Tuesday, March 10, 2009

Updated python code for get html source

Yesterday I made little update to my function get_html_source() that gets the content of a page. I did so because I found that my previous function didn't support HTTP POST. Now the code supports both HTTP GET and HTTP POST. It also returns the cookiejar along with the html content of the page.


def get_html_source(url, referer = '', data = 0, cj = 0, retry_counter = 0):
    if retry_counter > 0:
        print 'Trying Again...'
    if retry_counter > 3:
        print 'Could not get source from url:', url
        return '', ''
    try:
        if cj:
            opener = urllib2.build_opener(urllib2.HTTPCookieProcessor(cj))
        else:
            opener = urllib2.build_opener()

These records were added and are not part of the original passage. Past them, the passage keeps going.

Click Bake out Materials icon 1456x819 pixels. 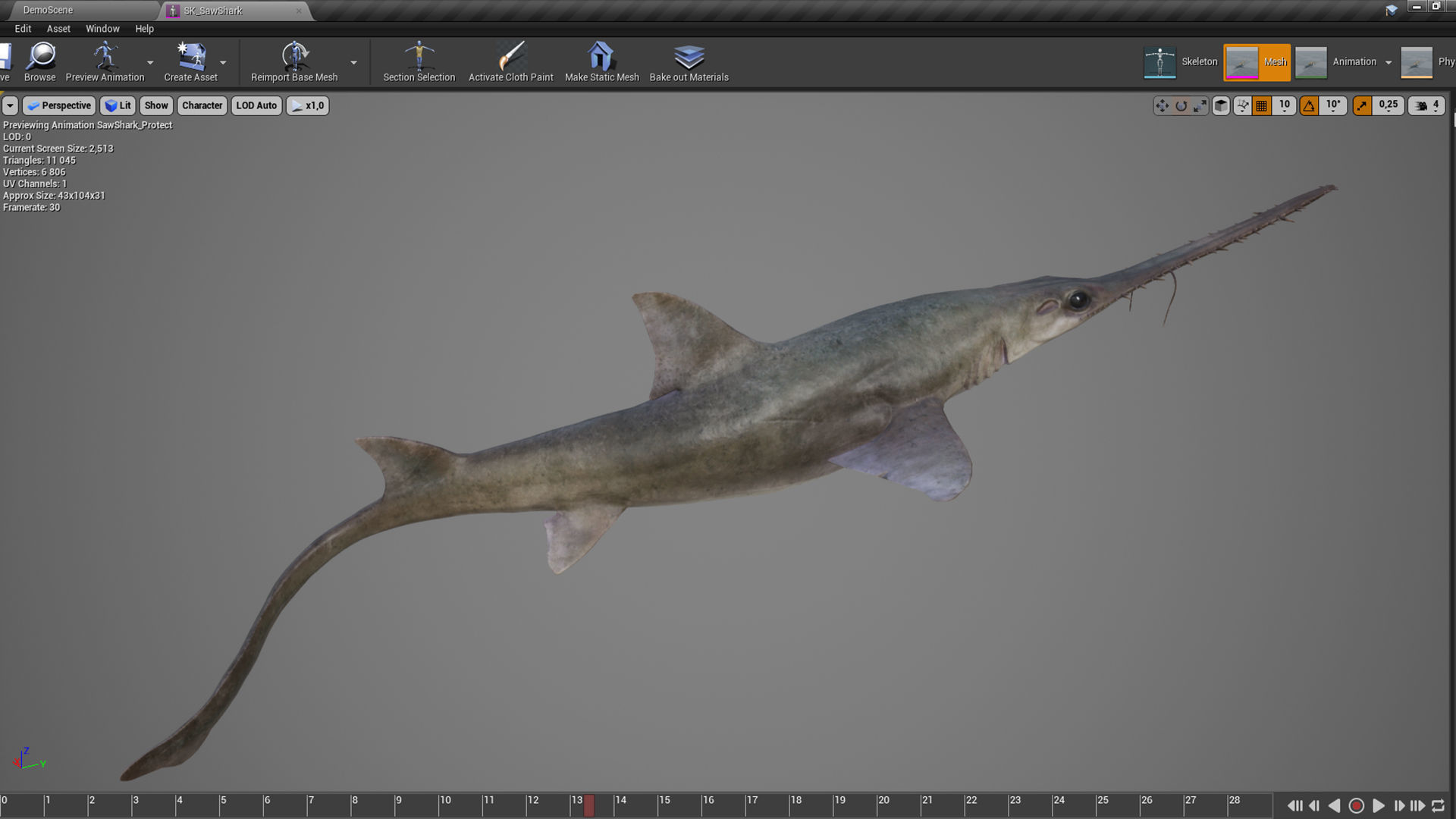coord(689,57)
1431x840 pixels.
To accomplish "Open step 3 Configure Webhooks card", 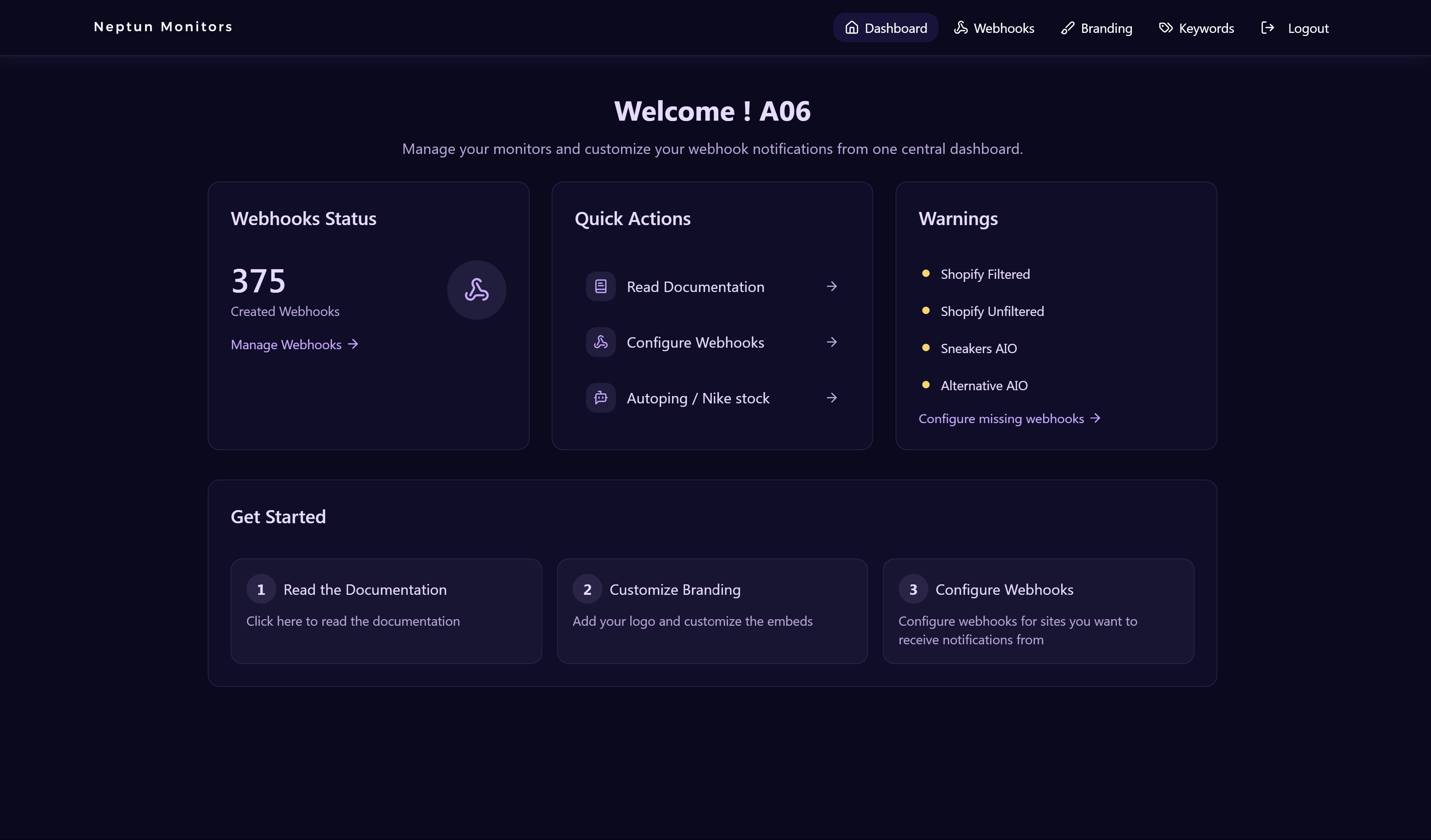I will point(1038,611).
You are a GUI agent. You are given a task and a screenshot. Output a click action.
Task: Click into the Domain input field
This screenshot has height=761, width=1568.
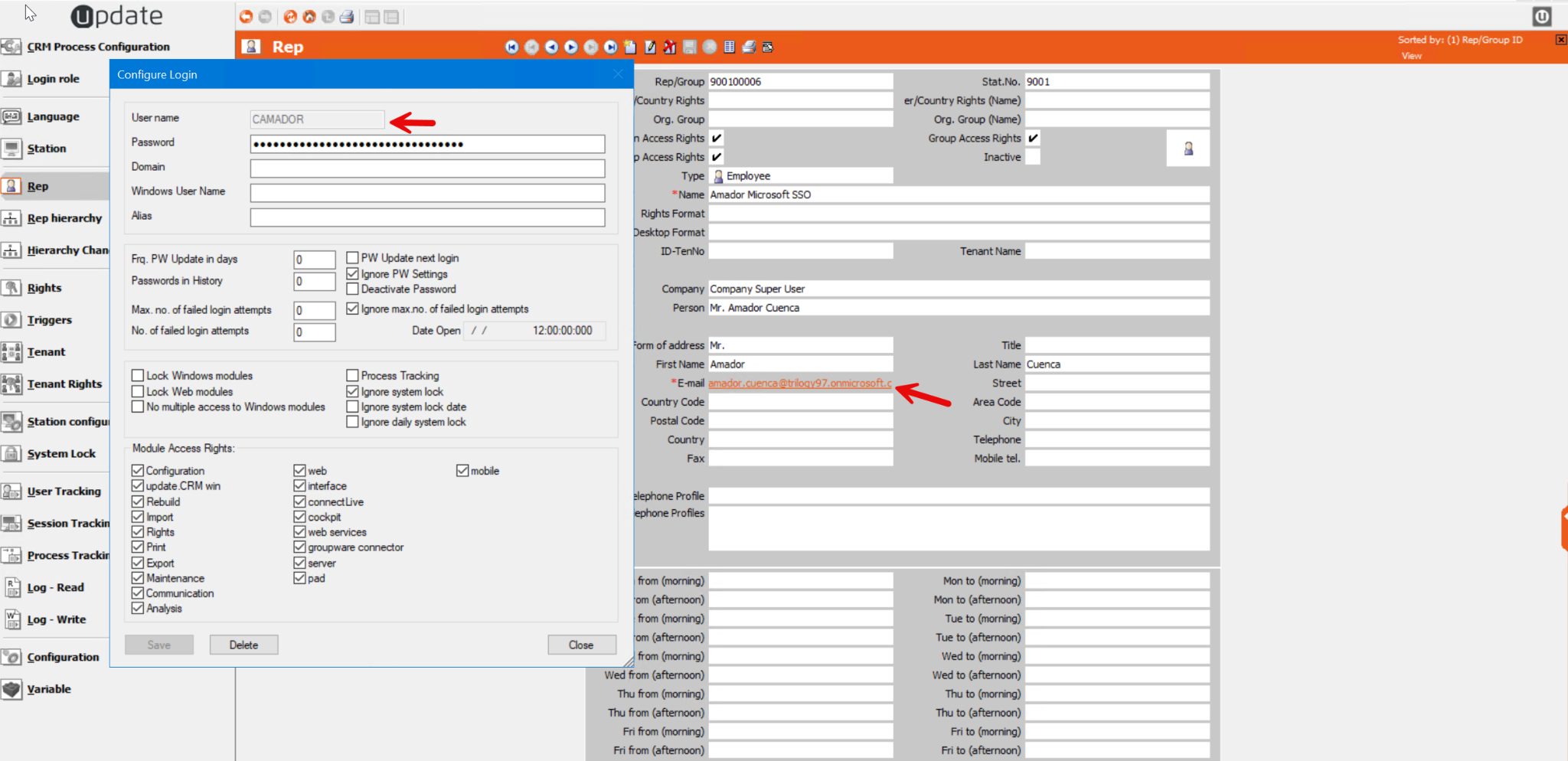click(x=427, y=168)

        opener.addheaders = [('Referer', referer),
                 ('Content-Type', 'application/x-www-form-urlencoded'),
                 ('User-Agent', 'Mozilla/5.0 (Windows; U; Windows NT 5.1; en-US; rv:1.8.1.14) Gecko/20080404 Firefox/2.0.0.14'),
                 ('Accept-Encoding', 'gzip,deflate')]

        if data:
            # HTTP POST
            usock = opener.open(url, data)
        else:
            # HTTP GET
            usock = opener.open(url)
        
        content = decode(usock) # I think I have already written the code of decode funtion
                                # in another post. If you can't find it, just leave a comment
                                # here and I shall post the code again.
        usock.close()                
        return content, cj
    except urllib2.HTTPError, e:
        print 'The server couldn\'t fulfill the request. for url: ', url
        print 'Error code: ', e.code
        return get_source(url, referer, data, cj, retry_counter + 1)            
    except urllib2.URLError, e:
        print 'We failed to reach a server.'
        print 'Reason: ', e.reason
        return get_source(url, referer, data, cj, retry_counter + 1)